The Russian River Watershed contains a bountiful supply of creeks that provide us with open space, wildlife habitat, flood control, and recreational opportunities.  To show our appreciation for our creeks, September 19th through 27th has been proclaimed as Creek Week.  Creek Week is a great time to discover and celebrate not only the Russian River, but all of the tributaries that form our watershed.

Ideally, the spirit of Creek Week continues throughout the year.  After all, while we specifically celebrate our birthdays, we might not reach our birthday each year if we don’t spend a little time every day to care for our well-being.  To that extent, Mendocino and Sonoma Counties, along with their municipalities, conduct outreach and volunteer programs to help keep pollutants from entering the river and its tributaries. The main conduits for pollutants entering our natural waterways are through roadside ditches and networks of pipes in storm drain systems.  All of the various storm water programs depend on an informed and proactive community to keep the river and its creeks clean and healthy.

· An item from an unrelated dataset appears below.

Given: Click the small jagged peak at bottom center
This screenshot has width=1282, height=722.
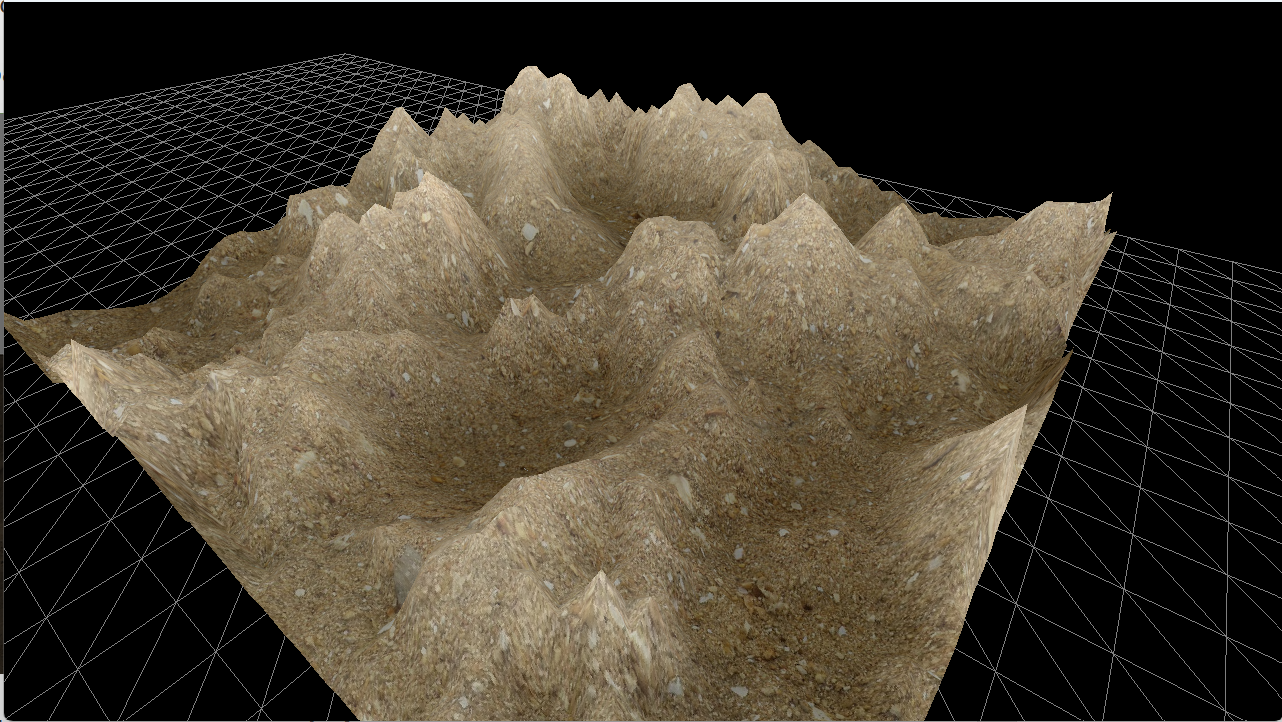Looking at the screenshot, I should (x=600, y=580).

Are you doing all you can?

How many of the following eight actions are you doing to help take care of your local creeks?

1. Educate yourself

Start by learning about your neighborhood creek.  What is its name?  Where does it come from? Where does it go?  Does water flow all year round?  What plants are growing along the creek?  Is there habitat for birds and other animals? A good starting point is the USGS Hydrography National Map Viewer. The following link takes you to an interactive map, in which you can zoom to your area of interest and learn the names, origins, flow directions, and final drainage points of creeks near you: http://nhd.usgs.gov/.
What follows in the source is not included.